Einsmals kam ein Todter aus Mainz an die Pforte des Himmels,
Poltert' und rief: Macht auf! Da schaute der heilige Petrus
350
Aus der leise geöfneten Thür und fragte: Wer bist du?
Trozig erwiederte jener, den Ablaßzettel erhebend:
Ich? ein katholischer Christ, des allein heilbringenden Glaubens!
Seze dich dort auf die Bank! antwortete Petrus verschließend.
Hierauf kam ein Todter aus Zürch an die Pforte des Himmels,
355
Poltert' und rief: Macht auf! Wer bist du? fragte der Jünger.
Ich? ein kalvinischer Christ, des allein heilbringenden Glaubens!
Dort auf die Bank! rief Petrus. Da kam auch ein Todter aus Hamburg,
Poltert' und rief: Macht auf! Wer bist du? fragte der Jünger.
Ich? ein lutherischer Christ, des allein heilbringenden Glaubens!
360
Dort auf die Bank! rief Petrus.
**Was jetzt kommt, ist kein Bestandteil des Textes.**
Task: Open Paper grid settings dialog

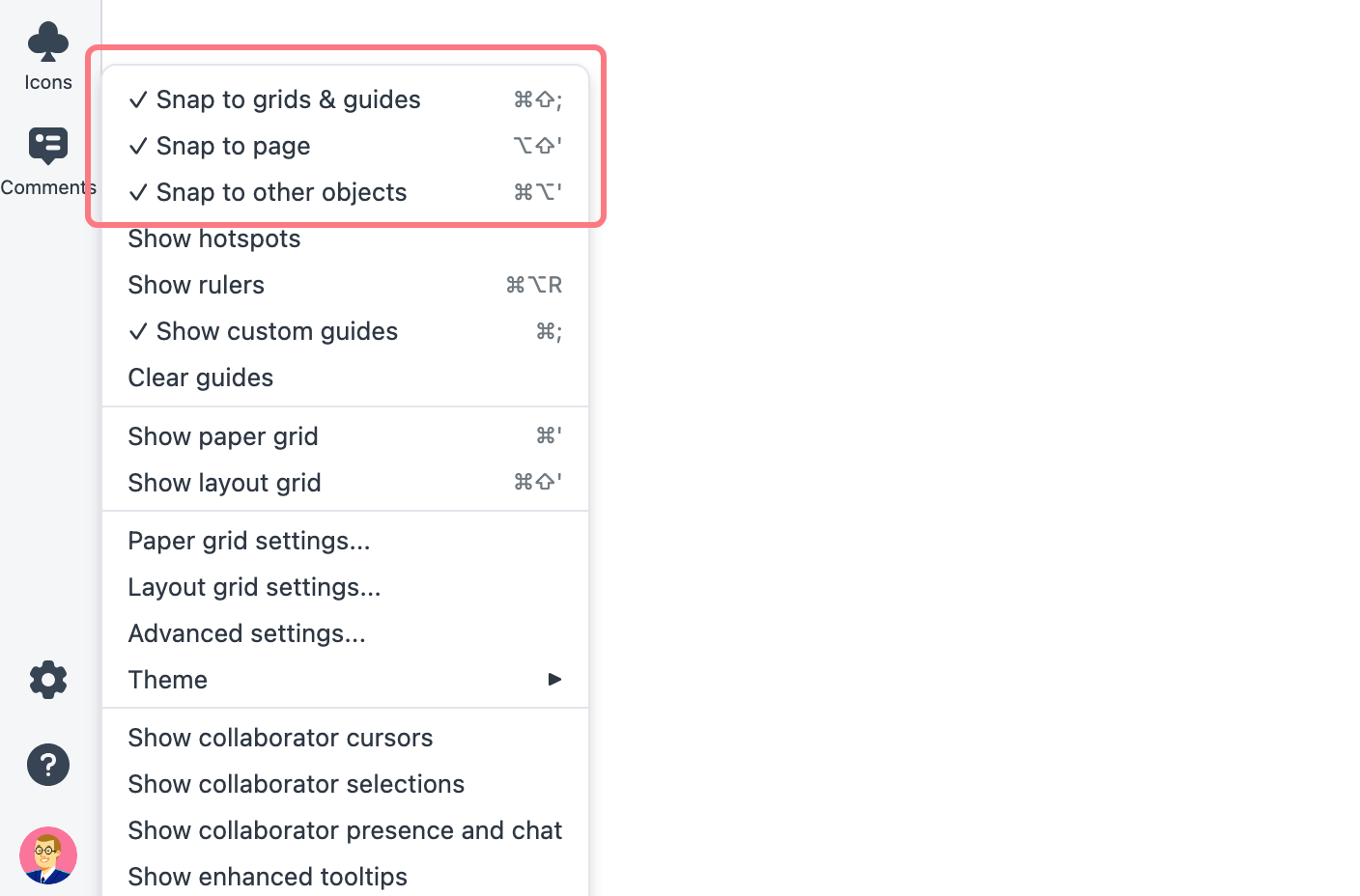Action: [345, 541]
Nun saßen sie, schauten bewundernd
Sonnen und Mond' und Stern' in harmonischem Tanz, und vernahmen
Harfentön' und Gesäng', und athmeten Düfte des Himmels;
Und ihr Herz ward entzückt zum hellen Gesang: «Wir glauben

All an Einen Gott!» - Da mit Einmal sprangen die Flügel
365
Rauschend auf, daß umher von des Himmels Glanze der Aether
Leuchtete. Petrus erschien, und sprach mit freundlichem Lächeln:
Habt ihr euch nun besonnen, ihr thörichten Kinder? So kommt denn!»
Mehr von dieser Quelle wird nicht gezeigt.